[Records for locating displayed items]
━━━━━━━━━━
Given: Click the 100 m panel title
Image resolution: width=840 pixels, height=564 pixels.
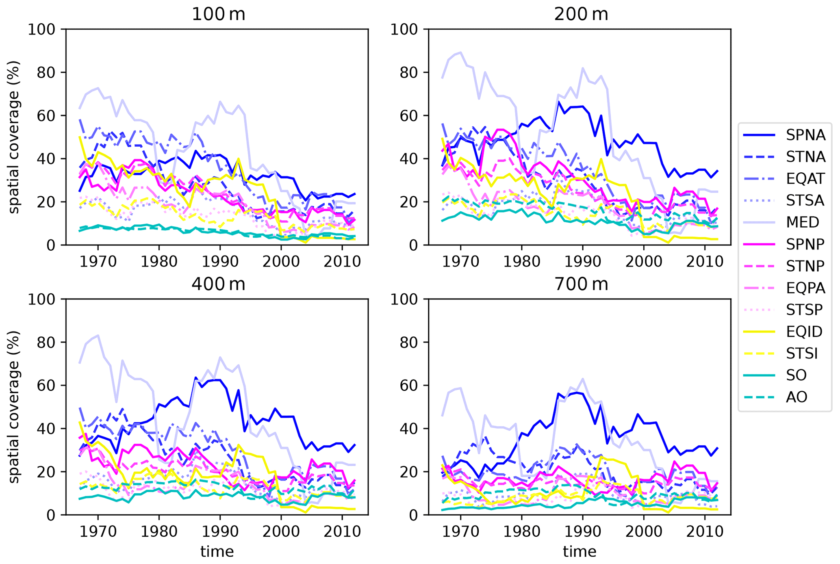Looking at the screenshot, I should [x=218, y=15].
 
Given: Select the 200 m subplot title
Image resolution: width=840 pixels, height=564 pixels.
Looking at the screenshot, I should [x=581, y=15].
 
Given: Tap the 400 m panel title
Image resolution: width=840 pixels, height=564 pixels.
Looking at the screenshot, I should [x=218, y=284].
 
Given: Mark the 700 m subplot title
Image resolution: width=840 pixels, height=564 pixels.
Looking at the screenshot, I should [x=581, y=284].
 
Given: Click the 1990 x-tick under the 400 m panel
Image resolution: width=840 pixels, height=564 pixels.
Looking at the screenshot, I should [x=220, y=531].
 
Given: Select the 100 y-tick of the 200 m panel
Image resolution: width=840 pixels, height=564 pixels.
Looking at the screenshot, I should [x=406, y=29].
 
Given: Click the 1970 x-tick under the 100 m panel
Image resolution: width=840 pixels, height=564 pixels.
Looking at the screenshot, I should [x=98, y=262].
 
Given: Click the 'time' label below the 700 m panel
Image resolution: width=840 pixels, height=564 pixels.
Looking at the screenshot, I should [x=580, y=552].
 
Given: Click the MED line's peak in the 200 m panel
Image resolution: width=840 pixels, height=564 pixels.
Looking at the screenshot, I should [x=460, y=52].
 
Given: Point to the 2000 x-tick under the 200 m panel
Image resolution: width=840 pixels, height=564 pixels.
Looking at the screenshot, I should [x=644, y=262].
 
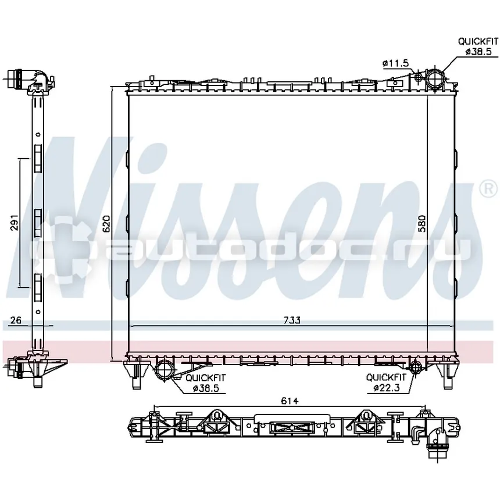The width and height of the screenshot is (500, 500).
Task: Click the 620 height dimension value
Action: tap(106, 223)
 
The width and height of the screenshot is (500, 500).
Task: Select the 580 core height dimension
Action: tap(422, 223)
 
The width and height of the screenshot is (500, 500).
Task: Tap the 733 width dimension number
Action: tap(292, 320)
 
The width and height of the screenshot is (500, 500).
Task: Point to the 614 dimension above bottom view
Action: tap(290, 401)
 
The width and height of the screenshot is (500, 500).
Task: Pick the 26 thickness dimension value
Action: tap(15, 320)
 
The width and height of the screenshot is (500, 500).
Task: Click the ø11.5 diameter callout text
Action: tap(395, 63)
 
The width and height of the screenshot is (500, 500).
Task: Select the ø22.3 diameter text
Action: tap(387, 388)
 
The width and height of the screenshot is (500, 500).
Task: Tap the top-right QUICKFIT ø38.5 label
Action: tap(478, 46)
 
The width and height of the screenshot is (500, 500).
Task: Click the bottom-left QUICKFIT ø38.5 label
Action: tap(206, 383)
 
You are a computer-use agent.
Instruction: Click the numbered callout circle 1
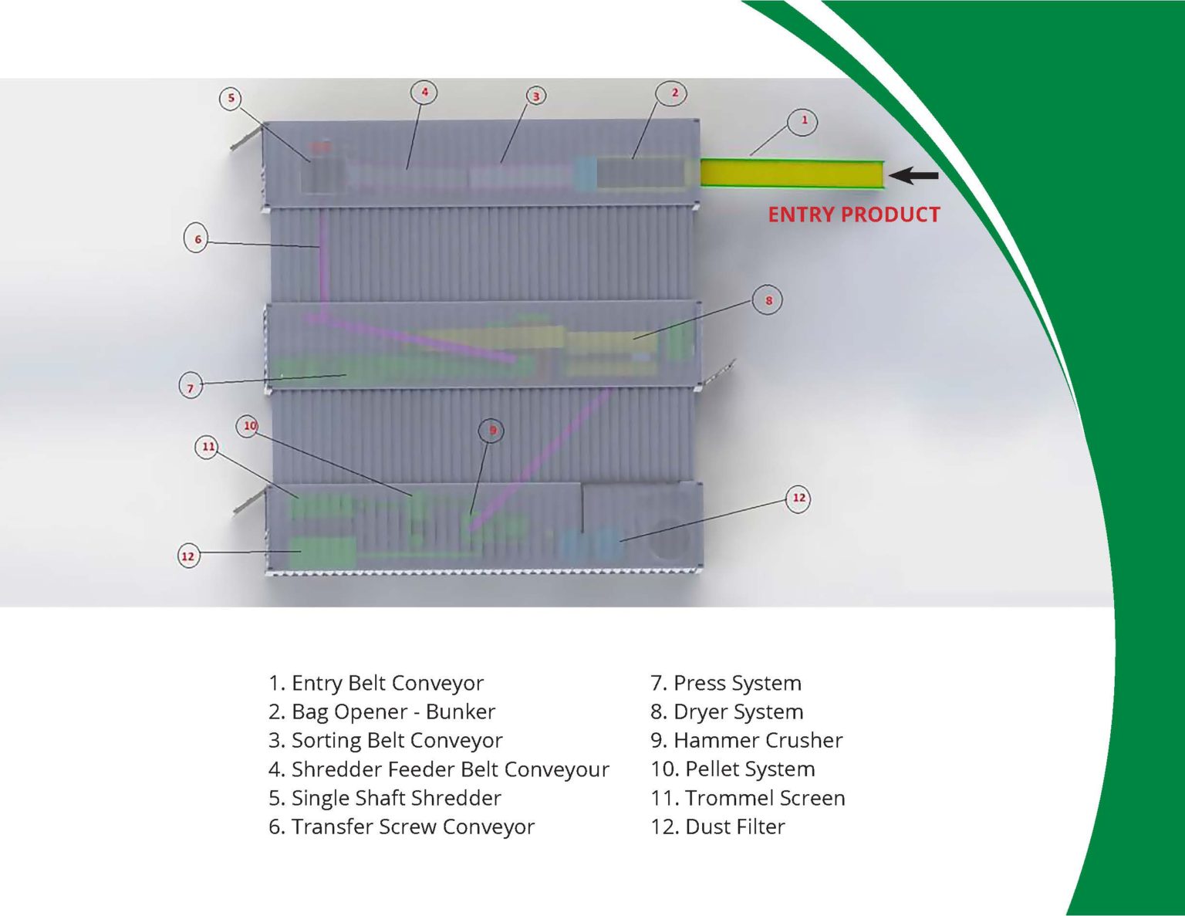pyautogui.click(x=803, y=121)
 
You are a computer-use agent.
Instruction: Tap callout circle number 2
pyautogui.click(x=674, y=93)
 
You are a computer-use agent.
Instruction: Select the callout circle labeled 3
pyautogui.click(x=535, y=96)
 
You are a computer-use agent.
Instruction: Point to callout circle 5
pyautogui.click(x=231, y=98)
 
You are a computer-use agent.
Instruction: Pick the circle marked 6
pyautogui.click(x=198, y=239)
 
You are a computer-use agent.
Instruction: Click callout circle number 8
pyautogui.click(x=768, y=300)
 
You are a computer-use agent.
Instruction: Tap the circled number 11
pyautogui.click(x=208, y=447)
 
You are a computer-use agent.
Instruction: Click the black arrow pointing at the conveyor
pyautogui.click(x=913, y=176)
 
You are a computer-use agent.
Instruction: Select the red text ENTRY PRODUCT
pyautogui.click(x=853, y=215)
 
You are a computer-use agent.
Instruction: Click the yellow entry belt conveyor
pyautogui.click(x=792, y=173)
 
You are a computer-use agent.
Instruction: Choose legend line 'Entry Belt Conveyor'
pyautogui.click(x=376, y=683)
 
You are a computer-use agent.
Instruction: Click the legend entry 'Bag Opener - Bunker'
pyautogui.click(x=381, y=712)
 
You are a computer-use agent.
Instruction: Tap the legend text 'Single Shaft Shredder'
pyautogui.click(x=384, y=798)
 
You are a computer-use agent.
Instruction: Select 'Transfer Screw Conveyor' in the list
pyautogui.click(x=401, y=826)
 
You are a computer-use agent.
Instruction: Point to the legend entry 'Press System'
pyautogui.click(x=725, y=683)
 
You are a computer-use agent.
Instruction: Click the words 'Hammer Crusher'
pyautogui.click(x=746, y=740)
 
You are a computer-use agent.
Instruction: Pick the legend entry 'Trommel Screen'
pyautogui.click(x=748, y=798)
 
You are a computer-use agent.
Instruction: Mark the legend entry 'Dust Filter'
pyautogui.click(x=717, y=826)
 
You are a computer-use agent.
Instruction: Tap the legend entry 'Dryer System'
pyautogui.click(x=727, y=712)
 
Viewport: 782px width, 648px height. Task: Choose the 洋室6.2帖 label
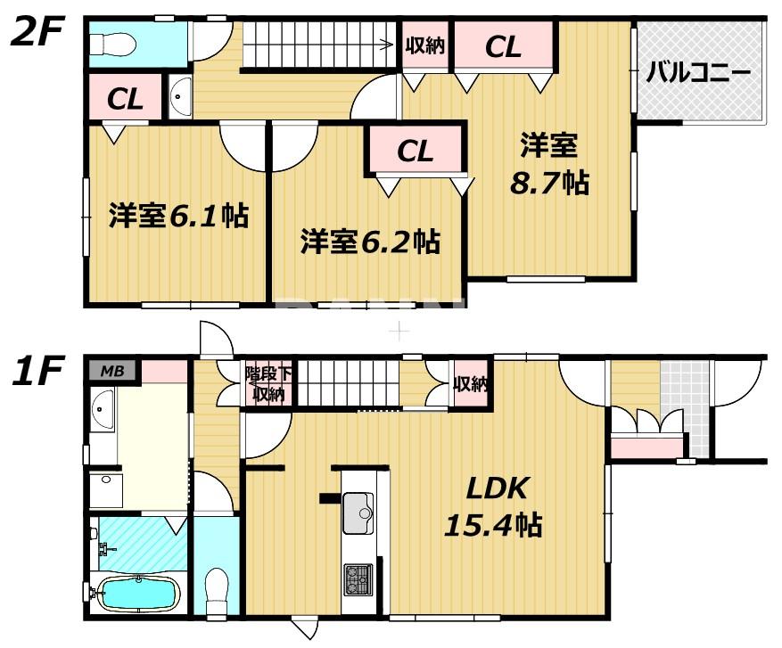pyautogui.click(x=369, y=241)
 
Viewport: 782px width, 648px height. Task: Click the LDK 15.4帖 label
pyautogui.click(x=493, y=506)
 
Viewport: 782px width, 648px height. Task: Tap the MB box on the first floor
pyautogui.click(x=112, y=370)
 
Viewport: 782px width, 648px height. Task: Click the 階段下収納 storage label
pyautogui.click(x=267, y=384)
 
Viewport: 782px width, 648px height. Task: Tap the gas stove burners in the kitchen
pyautogui.click(x=358, y=578)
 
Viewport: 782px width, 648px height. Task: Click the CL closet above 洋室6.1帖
pyautogui.click(x=125, y=100)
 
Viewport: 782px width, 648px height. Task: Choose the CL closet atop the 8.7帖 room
pyautogui.click(x=503, y=47)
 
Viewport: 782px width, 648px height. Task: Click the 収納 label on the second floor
pyautogui.click(x=425, y=45)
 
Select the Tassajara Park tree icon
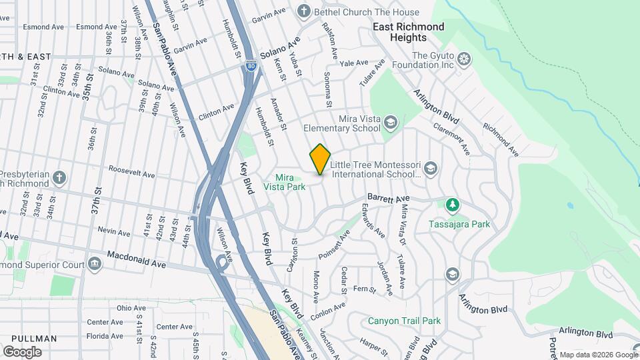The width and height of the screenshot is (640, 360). [x=453, y=204]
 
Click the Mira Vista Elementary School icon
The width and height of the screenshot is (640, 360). [x=390, y=123]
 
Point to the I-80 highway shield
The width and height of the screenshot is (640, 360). [x=251, y=65]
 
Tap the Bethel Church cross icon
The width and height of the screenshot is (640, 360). [x=304, y=12]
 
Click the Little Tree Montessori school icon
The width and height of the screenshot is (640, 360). [x=430, y=169]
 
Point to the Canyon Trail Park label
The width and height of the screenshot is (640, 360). [x=404, y=321]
━━━━━━━━━━
Render the lines from the start of the records through the line containing "Action: tap(292, 320)" as a numbered list, leaving out blank lines and pictures.

1. Given: Click the 100 m panel title
2. Image resolution: width=840 pixels, height=564 pixels.
3. Looking at the screenshot, I should [x=218, y=15].
4. Given: Select the 200 m subplot title
5. Image resolution: width=840 pixels, height=564 pixels.
6. Looking at the screenshot, I should [x=581, y=15].
7. Given: Tap the 400 m panel title
8. Image resolution: width=840 pixels, height=564 pixels.
9. Looking at the screenshot, I should [x=218, y=284].
10. Given: Mark the 700 m subplot title
11. Image resolution: width=840 pixels, height=564 pixels.
12. Looking at the screenshot, I should [x=581, y=284].
13. Given: Click the 1990 x-tick under the 400 m panel
14. Image resolution: width=840 pixels, height=564 pixels.
15. Looking at the screenshot, I should [x=220, y=531].
16. Given: Select the 100 y-tick of the 200 m panel
17. Image resolution: width=840 pixels, height=564 pixels.
18. Looking at the screenshot, I should [x=406, y=29].
19. Given: Click the 1970 x-tick under the 100 m panel
20. Image resolution: width=840 pixels, height=564 pixels.
21. Looking at the screenshot, I should [x=98, y=262].
22. Given: Click the 'time' label below the 700 m panel
23. Image resolution: width=840 pixels, height=564 pixels.
24. Looking at the screenshot, I should [x=580, y=552].
25. Given: Click the MED line's peak in the 200 m panel
26. Image resolution: width=840 pixels, height=564 pixels.
27. Looking at the screenshot, I should [x=460, y=52].
28. Given: Point to the 2000 x-tick under the 200 m panel
29. Image resolution: width=840 pixels, height=564 pixels.
30. Looking at the screenshot, I should [x=644, y=262].
31. The width and height of the screenshot is (500, 500).
32. Task: Click the 620 height dimension value
33. Action: tap(106, 223)
34. The width and height of the screenshot is (500, 500).
35. Task: Select the 580 core height dimension
36. Action: tap(422, 223)
37. The width and height of the screenshot is (500, 500).
38. Task: Tap the 733 width dimension number
39. Action: tap(292, 320)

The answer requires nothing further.